传旨太监的尖嗓子刺破通州的晨雾时,李破正和刘小峰在兵工坊调试新造的迫击炮。
黄铜炮管泛着冷光,炮身上刻着的“天启二年制”字样还带着新錾的痕迹,听到“圣旨到”三个字,两人手里的扳手“当啷”掉在铁砧上。
接旨的队伍在皇庄场院跪了一片,土豆堆旁的流民们也跟着跪下,手里还攥着没来得及放下的麻袋。
传旨太监展开明黄的圣旨,念到“孙承宗入内阁”时,徐光启的手微微一颤——这位在辽东经营多年的老臣入阁,意味着朝堂的军事决策权将向务实派倾斜。
念到“李邦华任户部尚书”,杨立武悄悄松了口气,这位以清廉著称的官员主掌户部,皇庄的粮饷总算能少些克扣。
最惊人的是最后的兵制改革。
当“神策军”“天策军”的名号从太监嘴里滚出来,秦良玉猛地抬头,鬓角的银饰在晨光里闪了闪——
她手里的白杆兵不过三千,竟能与戚家军余部、酉阳兵合编为三万人的“神策军”,还挂着兵部尚书衔,这是要将皇帝亲军的指挥权彻底交到她手里。
“秦将军,接旨吧。
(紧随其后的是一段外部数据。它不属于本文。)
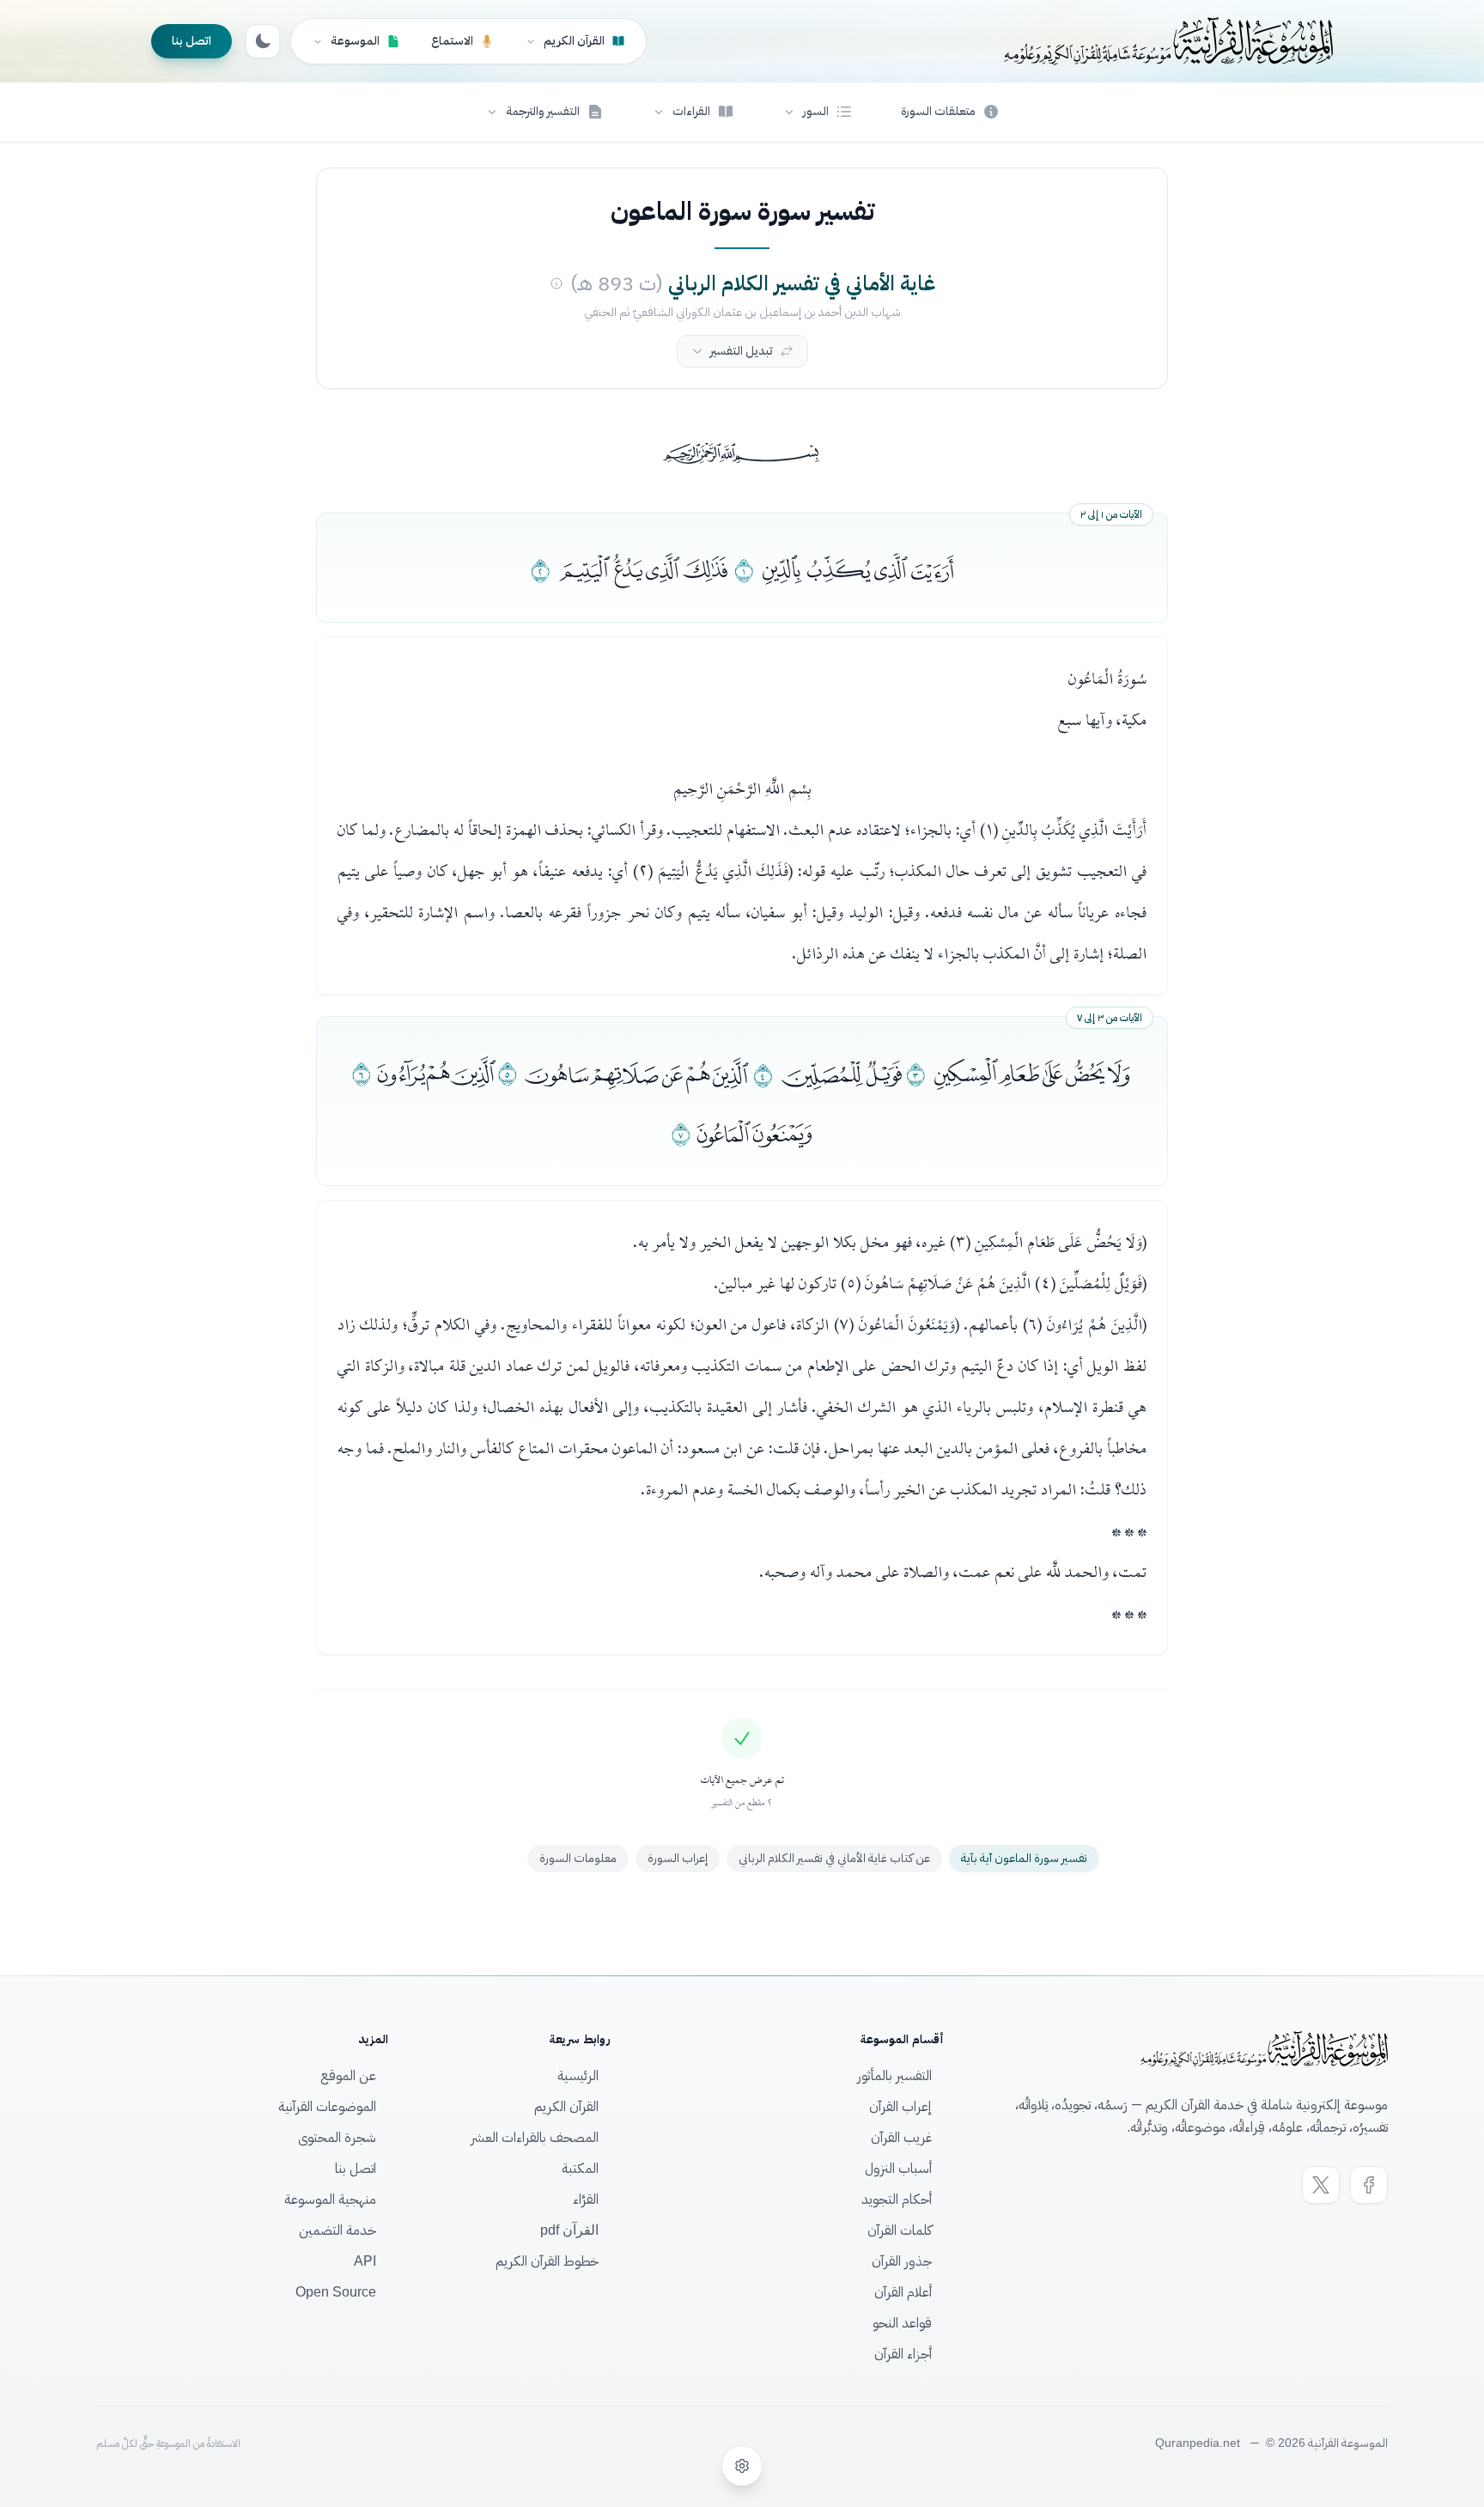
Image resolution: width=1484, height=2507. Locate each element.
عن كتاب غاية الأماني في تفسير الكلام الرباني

”传旨太监把圣旨递过来,脸上堆着刻意的笑。
他刚从宫里来,自然知道昨夜客氏想保的是魏忠贤的心腹田尔耕,却被陛下一句“秦良玉能打后金,田尔耕能吗”堵了回去。
秦良玉接过圣旨,指尖触到冰凉的绫缎,突然转身对着场院的士兵们高举:“弟兄们听见了吗?陛下信得过咱们,要咱们当亲军!”
白杆兵的士兵们爆发出震天的呼喊,土家族的战吼声惊飞了树上的麻雀。一个背着白杆枪的小兵突然哭了,他想起去年冬天饿死的弟弟,要是那时有皇庄的土豆,有这杆能打穿木板的枪,弟弟或许还能活着。
旨意宣读完毕,传旨太监刚要告辞,徐文兵突然上前一步:“公公留步,天策军由熊廷弼兼任指挥官,可辽东通信不便,如何传令?”
这话戳中了要害。众人都想起袁崇焕的信使带来的难题——皇太极的动向、熊廷弼的部署,如今全是雾里看花。
李破突然想起小灵,摸了摸腰间的玉佩,AI的蓝光在布料下微不可察地闪了闪:“或许,我们能造个‘千里传声筒’。”
“千里传声?”孙传庭刚从京师赶来,听到这话皱起眉,“李破,莫要说大话。”
“不是大话。”刘小峰突然开口,手里拿着张图纸,“我在2024年见过无线电报机的原理,用电磁感应传递信号,只要做出发报机和接收机,别说辽东,就是南洋也能传信。”
他指着图纸上的线圈和电池,“关键是电池和线圈,电池能用锌片和硫酸做,线圈……工学院的学生们正在练绕漆包线。”
徐文静眼睛一亮:“宋先生的瓷窑能烧绝缘瓷管,漆包线的漆能用桐油和松香调。”
“好!”秦良玉一拍大腿,“神策军先练着,天策军的通信问题,咱们包了!”
当天下午,工学院就腾出来一间教室当“电报实验室”。